PROVIDED INFORMATION:

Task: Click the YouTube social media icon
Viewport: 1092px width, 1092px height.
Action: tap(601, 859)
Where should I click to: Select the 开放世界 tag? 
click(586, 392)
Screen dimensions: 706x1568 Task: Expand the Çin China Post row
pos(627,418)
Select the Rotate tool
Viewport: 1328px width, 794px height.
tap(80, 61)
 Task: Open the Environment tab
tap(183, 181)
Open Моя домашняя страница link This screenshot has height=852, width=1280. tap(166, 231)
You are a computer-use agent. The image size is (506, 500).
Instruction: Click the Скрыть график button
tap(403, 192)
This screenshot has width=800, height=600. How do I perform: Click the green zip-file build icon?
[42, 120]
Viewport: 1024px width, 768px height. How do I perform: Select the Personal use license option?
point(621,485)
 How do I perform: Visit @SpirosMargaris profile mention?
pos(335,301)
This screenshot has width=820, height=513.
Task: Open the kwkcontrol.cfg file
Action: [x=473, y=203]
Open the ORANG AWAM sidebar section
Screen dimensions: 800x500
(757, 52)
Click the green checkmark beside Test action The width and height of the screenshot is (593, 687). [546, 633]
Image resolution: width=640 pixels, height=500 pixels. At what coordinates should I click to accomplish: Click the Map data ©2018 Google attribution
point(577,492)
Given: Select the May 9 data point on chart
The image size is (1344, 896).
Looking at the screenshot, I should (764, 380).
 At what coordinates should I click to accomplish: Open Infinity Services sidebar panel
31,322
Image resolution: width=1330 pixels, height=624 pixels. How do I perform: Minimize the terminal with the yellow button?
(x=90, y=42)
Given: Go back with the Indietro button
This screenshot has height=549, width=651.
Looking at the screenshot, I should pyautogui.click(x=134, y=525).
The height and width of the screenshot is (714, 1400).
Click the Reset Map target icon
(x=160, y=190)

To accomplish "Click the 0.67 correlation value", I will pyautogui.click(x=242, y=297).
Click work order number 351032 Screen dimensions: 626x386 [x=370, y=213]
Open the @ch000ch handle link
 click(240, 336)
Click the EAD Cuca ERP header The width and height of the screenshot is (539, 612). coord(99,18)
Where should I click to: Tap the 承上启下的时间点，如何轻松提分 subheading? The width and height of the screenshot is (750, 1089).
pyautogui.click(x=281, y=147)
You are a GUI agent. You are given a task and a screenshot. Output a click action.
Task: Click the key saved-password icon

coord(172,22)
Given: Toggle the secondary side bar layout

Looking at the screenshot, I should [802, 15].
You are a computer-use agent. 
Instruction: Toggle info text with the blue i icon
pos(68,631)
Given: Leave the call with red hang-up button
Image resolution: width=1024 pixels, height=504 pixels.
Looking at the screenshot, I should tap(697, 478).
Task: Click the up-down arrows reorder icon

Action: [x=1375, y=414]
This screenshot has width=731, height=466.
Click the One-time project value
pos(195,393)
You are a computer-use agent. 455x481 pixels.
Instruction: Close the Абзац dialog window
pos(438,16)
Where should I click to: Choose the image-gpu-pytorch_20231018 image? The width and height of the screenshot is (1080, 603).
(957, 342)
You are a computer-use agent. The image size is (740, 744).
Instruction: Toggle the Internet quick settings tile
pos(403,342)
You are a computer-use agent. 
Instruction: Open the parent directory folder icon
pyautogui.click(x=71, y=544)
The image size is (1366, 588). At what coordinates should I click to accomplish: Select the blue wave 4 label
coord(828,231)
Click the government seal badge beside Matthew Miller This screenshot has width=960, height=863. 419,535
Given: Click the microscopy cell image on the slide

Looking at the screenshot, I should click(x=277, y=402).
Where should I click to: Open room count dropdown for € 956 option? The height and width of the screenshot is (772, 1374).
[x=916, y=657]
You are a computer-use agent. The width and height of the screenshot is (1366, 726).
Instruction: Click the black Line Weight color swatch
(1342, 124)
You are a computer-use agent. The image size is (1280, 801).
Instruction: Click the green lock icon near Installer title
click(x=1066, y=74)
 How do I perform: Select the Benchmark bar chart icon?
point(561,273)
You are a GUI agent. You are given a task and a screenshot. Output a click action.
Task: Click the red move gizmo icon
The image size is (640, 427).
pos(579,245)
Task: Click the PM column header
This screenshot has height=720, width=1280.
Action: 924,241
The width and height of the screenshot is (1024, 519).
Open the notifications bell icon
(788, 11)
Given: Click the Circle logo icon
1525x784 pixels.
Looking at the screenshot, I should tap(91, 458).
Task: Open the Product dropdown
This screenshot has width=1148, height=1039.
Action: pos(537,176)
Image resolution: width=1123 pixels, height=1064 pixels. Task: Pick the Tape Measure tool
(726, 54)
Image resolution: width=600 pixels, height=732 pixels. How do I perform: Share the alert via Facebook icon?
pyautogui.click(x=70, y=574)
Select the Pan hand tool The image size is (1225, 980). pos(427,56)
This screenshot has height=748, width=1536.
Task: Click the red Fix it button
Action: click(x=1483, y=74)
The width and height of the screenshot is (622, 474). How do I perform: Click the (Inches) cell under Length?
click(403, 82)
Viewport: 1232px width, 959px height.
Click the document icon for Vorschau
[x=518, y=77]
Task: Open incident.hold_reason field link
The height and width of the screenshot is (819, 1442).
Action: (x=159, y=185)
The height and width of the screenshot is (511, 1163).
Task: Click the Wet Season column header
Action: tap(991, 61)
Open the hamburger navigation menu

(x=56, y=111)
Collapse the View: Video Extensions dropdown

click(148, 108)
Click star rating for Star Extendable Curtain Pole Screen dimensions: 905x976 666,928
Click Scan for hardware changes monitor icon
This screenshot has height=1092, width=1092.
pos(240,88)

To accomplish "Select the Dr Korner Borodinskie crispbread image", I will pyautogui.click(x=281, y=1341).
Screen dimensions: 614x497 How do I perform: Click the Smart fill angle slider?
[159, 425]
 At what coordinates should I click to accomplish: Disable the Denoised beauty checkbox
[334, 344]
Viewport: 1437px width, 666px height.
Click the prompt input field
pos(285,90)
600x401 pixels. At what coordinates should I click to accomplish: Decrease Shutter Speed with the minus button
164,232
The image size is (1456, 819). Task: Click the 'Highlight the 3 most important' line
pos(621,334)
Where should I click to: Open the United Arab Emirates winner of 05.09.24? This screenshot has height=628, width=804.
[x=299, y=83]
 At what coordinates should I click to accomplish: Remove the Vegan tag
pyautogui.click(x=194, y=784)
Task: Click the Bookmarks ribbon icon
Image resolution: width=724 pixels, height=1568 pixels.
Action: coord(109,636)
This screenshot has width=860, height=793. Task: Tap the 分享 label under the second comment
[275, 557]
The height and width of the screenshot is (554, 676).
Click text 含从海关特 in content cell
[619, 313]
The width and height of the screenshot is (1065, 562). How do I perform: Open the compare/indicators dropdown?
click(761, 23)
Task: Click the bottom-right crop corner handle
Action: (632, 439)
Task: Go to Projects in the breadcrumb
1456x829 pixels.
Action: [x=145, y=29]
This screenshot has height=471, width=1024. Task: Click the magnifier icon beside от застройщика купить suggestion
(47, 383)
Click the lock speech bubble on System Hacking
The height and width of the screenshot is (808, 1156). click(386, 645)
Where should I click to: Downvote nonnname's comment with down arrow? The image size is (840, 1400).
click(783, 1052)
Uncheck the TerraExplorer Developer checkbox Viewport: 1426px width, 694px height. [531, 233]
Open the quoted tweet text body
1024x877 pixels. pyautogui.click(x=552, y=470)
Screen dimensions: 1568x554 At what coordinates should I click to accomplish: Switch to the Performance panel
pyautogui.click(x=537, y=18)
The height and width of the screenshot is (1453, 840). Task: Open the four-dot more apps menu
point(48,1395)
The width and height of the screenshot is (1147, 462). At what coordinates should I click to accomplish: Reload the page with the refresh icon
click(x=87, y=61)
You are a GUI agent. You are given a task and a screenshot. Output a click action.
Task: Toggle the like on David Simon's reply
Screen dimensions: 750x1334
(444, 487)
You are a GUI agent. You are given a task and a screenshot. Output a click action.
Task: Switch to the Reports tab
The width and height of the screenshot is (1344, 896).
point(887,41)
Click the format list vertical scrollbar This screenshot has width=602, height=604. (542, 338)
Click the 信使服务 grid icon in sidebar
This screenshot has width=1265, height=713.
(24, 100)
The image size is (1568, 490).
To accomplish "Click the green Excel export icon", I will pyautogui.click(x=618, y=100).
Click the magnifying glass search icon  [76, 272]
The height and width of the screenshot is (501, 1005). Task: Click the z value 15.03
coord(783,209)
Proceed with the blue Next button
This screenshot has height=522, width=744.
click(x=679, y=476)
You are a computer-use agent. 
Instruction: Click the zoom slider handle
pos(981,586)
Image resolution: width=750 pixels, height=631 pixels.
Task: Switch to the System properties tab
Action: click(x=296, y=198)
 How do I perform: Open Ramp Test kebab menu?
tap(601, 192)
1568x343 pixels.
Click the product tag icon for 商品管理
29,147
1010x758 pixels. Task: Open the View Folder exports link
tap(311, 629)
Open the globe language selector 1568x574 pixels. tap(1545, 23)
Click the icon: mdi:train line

WHAT IS REQUIRED:
Look through the records above for the string "computer", then copy every line that has it.

RESPONSE TO THE TASK:
You are a computer-use agent. The image size is (506, 500).
You are a computer-use agent. 
You are a computer-use agent. 455x481 pixels.
You are a computer-use agent. The image size is (740, 744).
You are a computer-use agent. 
You are a computer-use agent. The width and height of the screenshot is (1366, 726).
You are a computer-use agent. The image size is (1280, 801).
You are a computer-use agent. 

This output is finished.